El sábado se casaron José Mª y Fran. Fue emocionante acompañarles en una noche que tuvo la grandeza de lo personal y el peso de lo simbólico. Gracias al feminismo he aprendido que lo personal es político y que por tanto cualquier gesto, cualquier paso, cualquier actitud, por íntima que la creamos, acaba incidiendo en el orden social que habitamos. Por eso, todos los que el sábado los acompañamos, más allá de compartir un rato de celebración de los afectos, estábamos, tal vez algunos de manera inconsciente, afirmándonos y reconociéndonos. Haciéndonos visibles en un mundo en el que todavía, a pesar de las muchas conquistas, es necesario seguir insistiendo en que la igualdad no es sino el reconocimiento de las diferencias. Y que la diversidad de afectos y de deseos no es más que la expresión de la riqueza de un ser humano que necesita ser liberado de binomios que lo enjaulan.

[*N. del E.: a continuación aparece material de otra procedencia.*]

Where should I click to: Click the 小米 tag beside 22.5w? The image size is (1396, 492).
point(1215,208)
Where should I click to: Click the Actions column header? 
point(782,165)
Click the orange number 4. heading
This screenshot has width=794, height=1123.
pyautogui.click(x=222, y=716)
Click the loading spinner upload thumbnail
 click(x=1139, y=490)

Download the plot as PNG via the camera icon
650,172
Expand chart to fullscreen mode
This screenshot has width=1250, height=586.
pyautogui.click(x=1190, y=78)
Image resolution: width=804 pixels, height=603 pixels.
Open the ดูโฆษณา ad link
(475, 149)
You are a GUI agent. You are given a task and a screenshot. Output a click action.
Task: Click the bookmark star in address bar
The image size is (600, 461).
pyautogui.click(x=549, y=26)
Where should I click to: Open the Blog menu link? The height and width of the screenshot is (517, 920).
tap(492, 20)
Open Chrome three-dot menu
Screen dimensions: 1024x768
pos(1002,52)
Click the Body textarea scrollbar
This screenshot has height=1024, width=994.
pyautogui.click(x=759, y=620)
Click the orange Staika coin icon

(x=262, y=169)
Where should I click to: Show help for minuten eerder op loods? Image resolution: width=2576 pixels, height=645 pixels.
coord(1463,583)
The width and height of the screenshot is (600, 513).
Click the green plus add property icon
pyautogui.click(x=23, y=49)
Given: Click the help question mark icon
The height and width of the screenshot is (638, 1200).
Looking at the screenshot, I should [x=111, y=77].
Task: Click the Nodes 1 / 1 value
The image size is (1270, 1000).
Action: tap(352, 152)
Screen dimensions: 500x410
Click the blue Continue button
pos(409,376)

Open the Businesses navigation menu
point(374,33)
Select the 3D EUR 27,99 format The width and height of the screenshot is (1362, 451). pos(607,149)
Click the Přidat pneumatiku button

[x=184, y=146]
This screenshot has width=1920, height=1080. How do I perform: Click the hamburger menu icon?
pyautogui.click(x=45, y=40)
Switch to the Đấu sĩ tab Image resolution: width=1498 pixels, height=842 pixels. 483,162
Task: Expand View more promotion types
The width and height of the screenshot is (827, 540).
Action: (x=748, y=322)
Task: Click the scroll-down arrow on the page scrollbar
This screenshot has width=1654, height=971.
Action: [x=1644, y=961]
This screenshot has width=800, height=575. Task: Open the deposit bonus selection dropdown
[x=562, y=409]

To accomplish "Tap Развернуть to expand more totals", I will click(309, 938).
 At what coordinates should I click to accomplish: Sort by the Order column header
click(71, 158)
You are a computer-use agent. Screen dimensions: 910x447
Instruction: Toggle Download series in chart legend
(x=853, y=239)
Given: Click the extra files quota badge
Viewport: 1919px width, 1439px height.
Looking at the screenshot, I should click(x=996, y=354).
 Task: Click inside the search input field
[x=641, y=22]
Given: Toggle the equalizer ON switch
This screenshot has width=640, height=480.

Me habría encantado que el obispo de Córdoba y los párrocos que le siguen el juego hubieran estado el sábado con nosotros. Que hubieran sido testigos de cómo el amor no entiende de orientaciones y de cómo los dogmas acaban siendo cadenas que mal casan con nuestra autonomía. Tal vez no habría mayor antídoto contra la homofobia que la celebración sin máscaras de lo diverso, el compromiso gozoso frente al silencio, la demostración plural y pública de que en una democracia o cabemos todos o no cabe ni dios. Y que por tanto también José, el joven trans de Posadas, tiene derecho a elegir con qué identidad vivir frente a la impuesta por la naturaleza. No podemos olvidar que en el fondo de cualquier fobia hacia el otro/la otra no hay más que el miedo al que nos ofrece una mirada alternativa sobre nosotros mismos, el temor a ver removidos los cimientos que nos ofrecen seguridad, la inquietud que provoca cualquier desafío al orden establecido. Y junto a todo ello, en muchos casos, el miedo último a reconocerse a sí mismo, el dolor que implica ser lúcido y coherente, la incomodidad que genera asumir que nuestras identidades son nómadas.
En este país hemos alcanzado un nivel más que aceptable de reconocimiento jurídico de derechos, pero todavía nos falta por completar la tarea que supone educarnos en una ética que supere los dualismos jerárquicos del patriarcado, la heteronormatividad y la negación de los deseos múltiples. Necesitamos más y mejor educación para una ciudadanía verdaderamente democrática, menos peso de religiones intolerantes y más reconocimiento de las diferencias como el valor que da sentido a la convivencia. Solo así podremos erradicar las fobias que continúan generando víctimas y podremos al fin compartir espacios y tiempos desde el reconocimiento. Para ello, insisto, tendríamos que desactivar públicamente las morales privadas que limitan derechos, generar un espacio público laico en el que no todo puede valer igual y alumbrar un imaginario colectivo donde nadie viva como una cruz su identidad de género o su orientación sexual.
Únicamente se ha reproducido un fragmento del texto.